= Stored data =
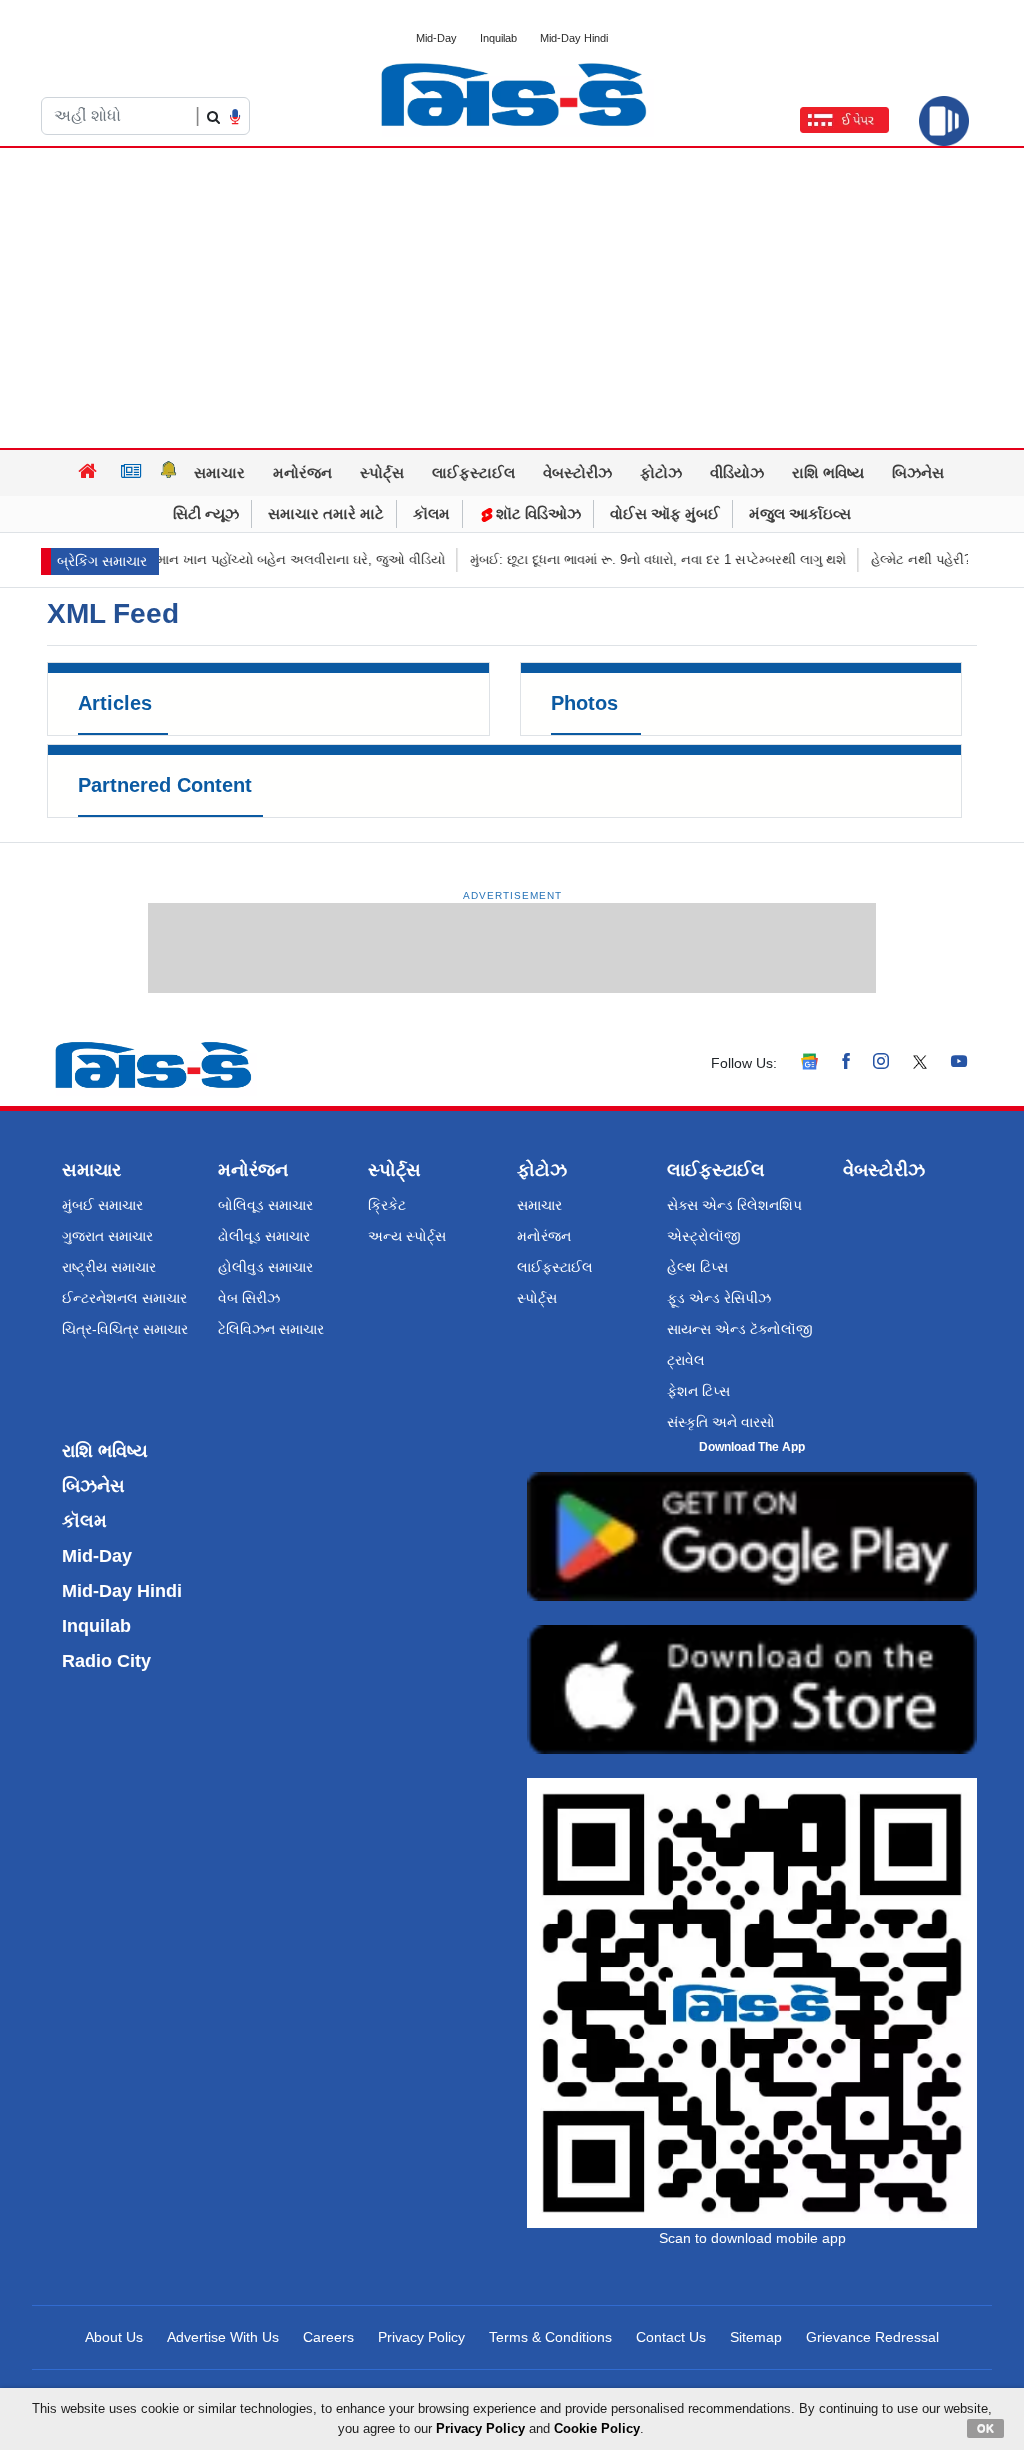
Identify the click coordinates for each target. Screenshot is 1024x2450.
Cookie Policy (597, 2428)
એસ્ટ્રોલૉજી (704, 1236)
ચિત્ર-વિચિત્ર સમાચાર (125, 1329)
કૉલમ (431, 513)
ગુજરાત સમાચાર (107, 1236)
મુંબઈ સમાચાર (102, 1205)
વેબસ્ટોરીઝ (577, 472)
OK (985, 2428)
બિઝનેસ (918, 472)
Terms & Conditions (550, 2337)
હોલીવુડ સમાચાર (265, 1267)
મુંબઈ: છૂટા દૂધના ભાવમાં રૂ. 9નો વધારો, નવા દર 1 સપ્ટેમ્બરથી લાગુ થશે (627, 559)
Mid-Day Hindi (574, 38)
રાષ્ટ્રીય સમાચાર (109, 1267)
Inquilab (498, 38)
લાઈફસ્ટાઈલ (473, 472)
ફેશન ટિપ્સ (698, 1391)
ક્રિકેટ (387, 1205)
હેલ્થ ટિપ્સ (697, 1267)
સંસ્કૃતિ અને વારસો (721, 1422)
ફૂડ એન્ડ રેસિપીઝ (719, 1298)
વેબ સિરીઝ (249, 1298)
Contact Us (671, 2337)
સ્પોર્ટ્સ (382, 472)
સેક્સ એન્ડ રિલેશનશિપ (734, 1205)
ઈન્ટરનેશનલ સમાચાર (124, 1298)
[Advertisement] (512, 298)
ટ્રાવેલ (686, 1360)
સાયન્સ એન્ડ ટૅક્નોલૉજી (740, 1329)
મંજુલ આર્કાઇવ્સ (800, 513)
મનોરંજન (302, 472)
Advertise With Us (223, 2337)
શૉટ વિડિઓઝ (536, 513)
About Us (114, 2337)
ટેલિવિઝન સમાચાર (271, 1329)
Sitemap (756, 2337)
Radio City (106, 1661)
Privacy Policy (421, 2337)
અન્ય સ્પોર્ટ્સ (407, 1236)
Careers (328, 2337)
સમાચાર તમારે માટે (326, 513)
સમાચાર (219, 472)
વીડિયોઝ (737, 472)
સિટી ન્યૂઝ (206, 513)
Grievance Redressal (872, 2337)
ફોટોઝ (661, 472)
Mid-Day (436, 38)
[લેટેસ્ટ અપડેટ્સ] (169, 473)
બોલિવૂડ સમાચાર (265, 1205)
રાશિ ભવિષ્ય (828, 472)
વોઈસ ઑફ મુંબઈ (665, 513)
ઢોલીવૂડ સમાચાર (264, 1236)
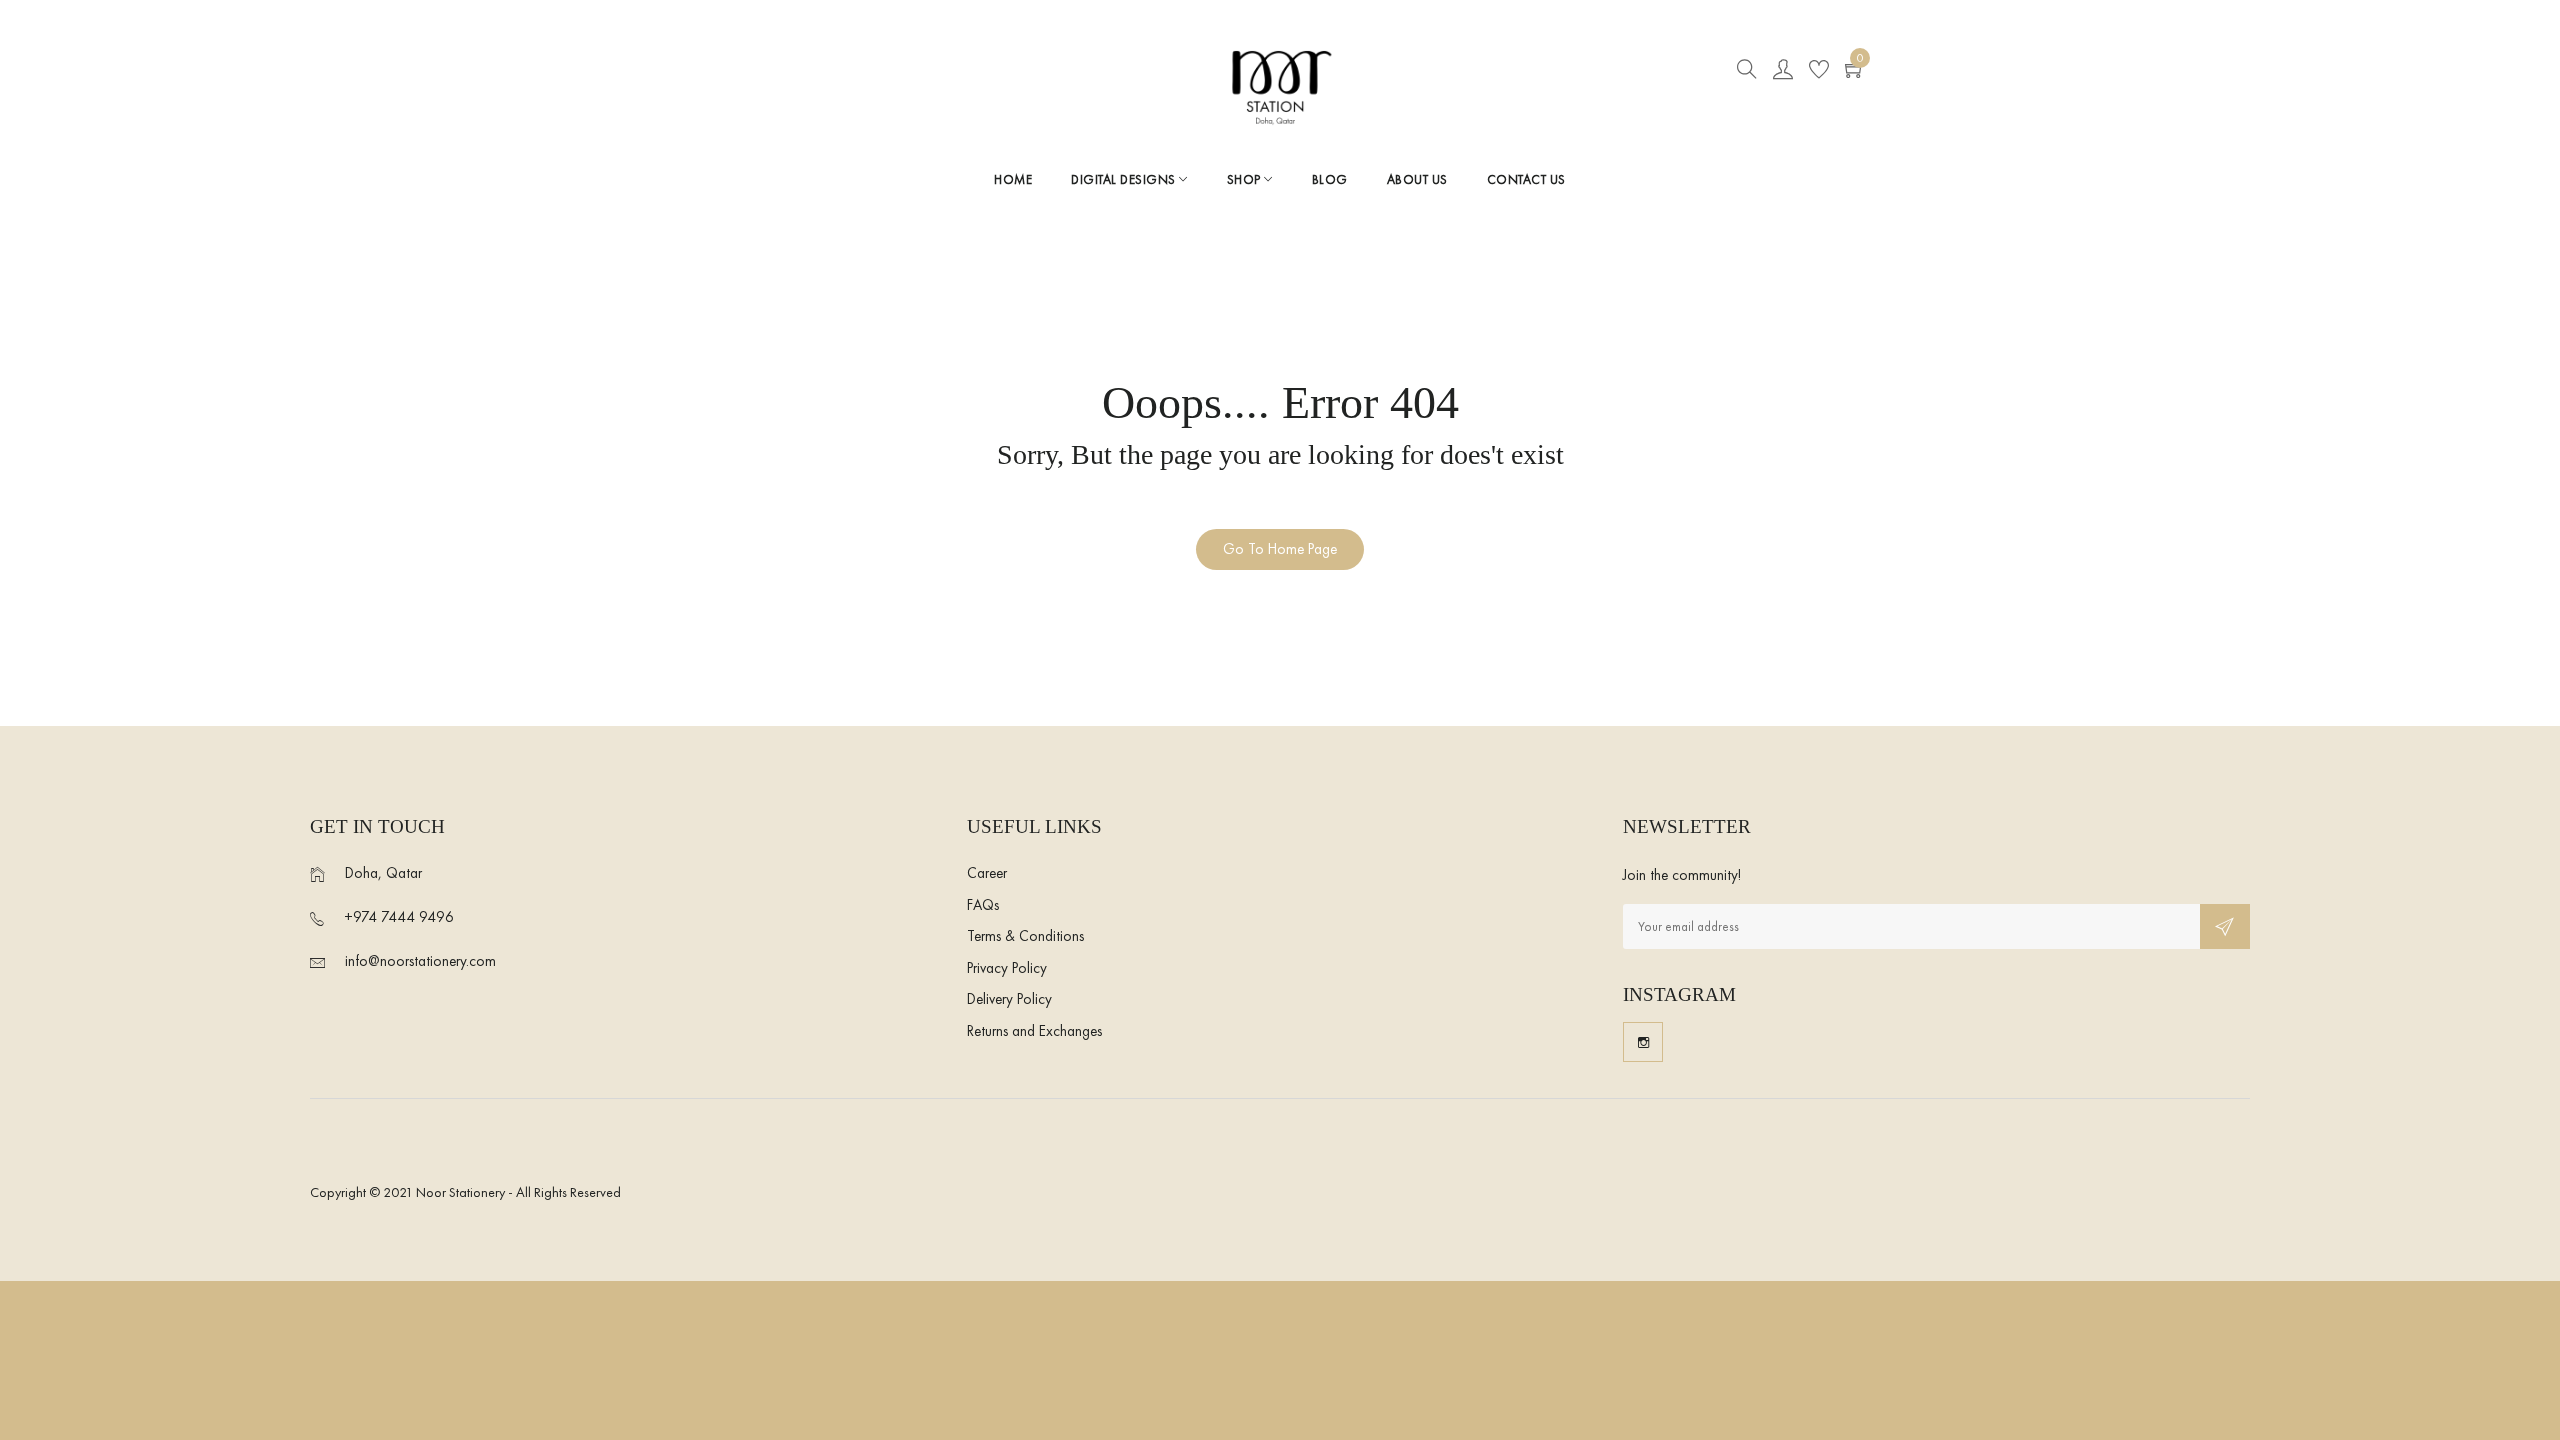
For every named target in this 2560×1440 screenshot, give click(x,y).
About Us (1417, 179)
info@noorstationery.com (420, 961)
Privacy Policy (1007, 968)
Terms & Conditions (1025, 936)
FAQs (983, 905)
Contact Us (1526, 179)
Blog (1330, 179)
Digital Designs (1125, 179)
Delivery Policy (1009, 999)
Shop (1246, 179)
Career (987, 873)
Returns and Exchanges (1034, 1031)
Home (1013, 179)
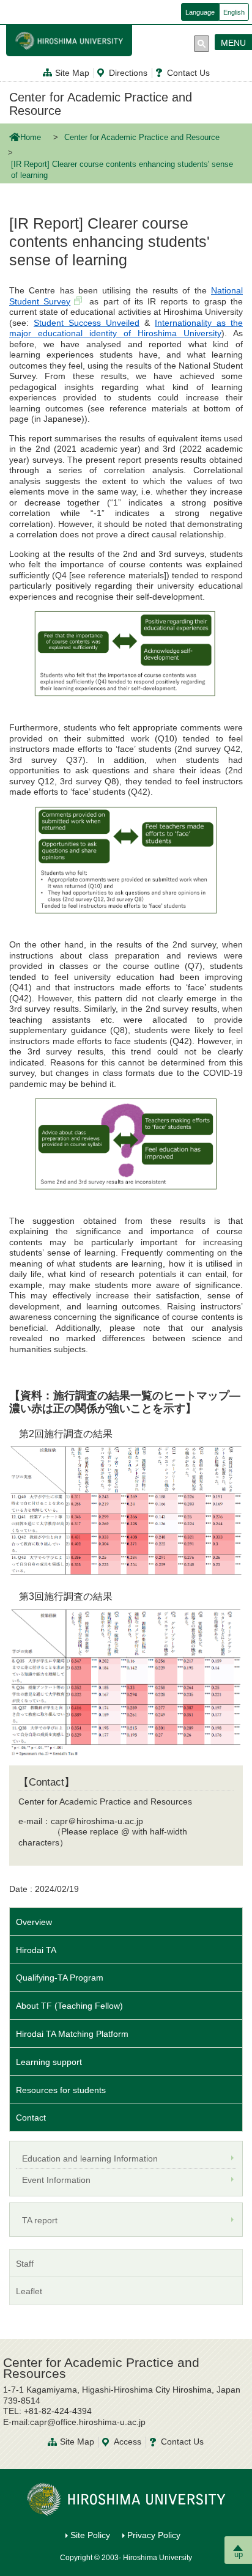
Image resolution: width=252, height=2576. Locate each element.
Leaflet (29, 2291)
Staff (25, 2264)
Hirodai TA (36, 1950)
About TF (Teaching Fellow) (69, 2006)
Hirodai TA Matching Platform (72, 2034)
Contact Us (188, 73)
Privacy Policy (153, 2535)
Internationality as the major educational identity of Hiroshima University (126, 328)
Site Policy (90, 2535)
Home (30, 137)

= What is expected =
Make an exact copy of the records above, with the pictures left out.

= Answer space =
Identify the click coordinates for each target. Screenshot is 1024x2450.
Cookie Policy (597, 2428)
એસ્ટ્રોલૉજી (704, 1236)
ચિત્ર-વિચિત્ર સમાચાર (125, 1329)
કૉલમ (431, 513)
ગુજરાત સમાચાર (107, 1236)
મુંબઈ સમાચાર (102, 1205)
વેબસ્ટોરીઝ (577, 472)
OK (985, 2428)
બિઝનેસ (918, 472)
Terms & Conditions (550, 2337)
હોલીવુડ સમાચાર (265, 1267)
મુંબઈ: છૂટા દૂધના ભાવમાં રૂ. 9નો વધારો, નવા દર 1 સપ્ટેમ્બરથી લાગુ થશે (627, 559)
Mid-Day Hindi (574, 38)
રાષ્ટ્રીય સમાચાર (109, 1267)
Inquilab (498, 38)
લાઈફસ્ટાઈલ (473, 472)
ફેશન ટિપ્સ (698, 1391)
ક્રિકેટ (387, 1205)
હેલ્થ ટિપ્સ (697, 1267)
સંસ્કૃતિ અને વારસો (721, 1422)
ફૂડ એન્ડ રેસિપીઝ (719, 1298)
વેબ સિરીઝ (249, 1298)
Contact Us (671, 2337)
સ્પોર્ટ્સ (382, 472)
સેક્સ એન્ડ રિલેશનશિપ (734, 1205)
ઈન્ટરનેશનલ સમાચાર (124, 1298)
[Advertisement] (512, 298)
ટ્રાવેલ (686, 1360)
સાયન્સ એન્ડ ટૅક્નોલૉજી (740, 1329)
મંજુલ આર્કાઇવ્સ (800, 513)
મનોરંજન (302, 472)
Advertise With Us (223, 2337)
શૉટ વિડિઓઝ (536, 513)
About Us (114, 2337)
ટેલિવિઝન સમાચાર (271, 1329)
Sitemap (756, 2337)
Radio City (106, 1661)
Privacy Policy (421, 2337)
અન્ય સ્પોર્ટ્સ (407, 1236)
Careers (328, 2337)
સમાચાર તમારે માટે (326, 513)
સમાચાર (219, 472)
વીડિયોઝ (737, 472)
સિટી ન્યૂઝ (206, 513)
Grievance Redressal (872, 2337)
ફોટોઝ (661, 472)
Mid-Day (436, 38)
[લેટેસ્ટ અપડેટ્સ] (169, 473)
બોલિવૂડ સમાચાર (265, 1205)
રાશિ ભવિષ્ય (828, 472)
વોઈસ ઑફ મુંબઈ (665, 513)
ઢોલીવૂડ સમાચાર (264, 1236)
For every named target in this 2560×1440 screenshot, give click(x,y).
About Us (1417, 179)
info@noorstationery.com (420, 961)
Privacy Policy (1007, 968)
Terms & Conditions (1025, 936)
FAQs (983, 905)
Contact Us (1526, 179)
Blog (1330, 179)
Digital Designs (1125, 179)
Delivery Policy (1009, 999)
Shop (1246, 179)
Career (987, 873)
Returns and Exchanges (1034, 1031)
Home (1013, 179)
Image resolution: width=252, height=2576. Locate each element.
Leaflet (29, 2291)
Staff (25, 2264)
Hirodai TA (36, 1950)
About TF (Teaching Fellow) (69, 2006)
Hirodai TA Matching Platform (72, 2034)
Contact Us (188, 73)
Privacy Policy (153, 2535)
Internationality as the major educational identity of Hiroshima University (126, 328)
Site Policy (90, 2535)
Home (30, 137)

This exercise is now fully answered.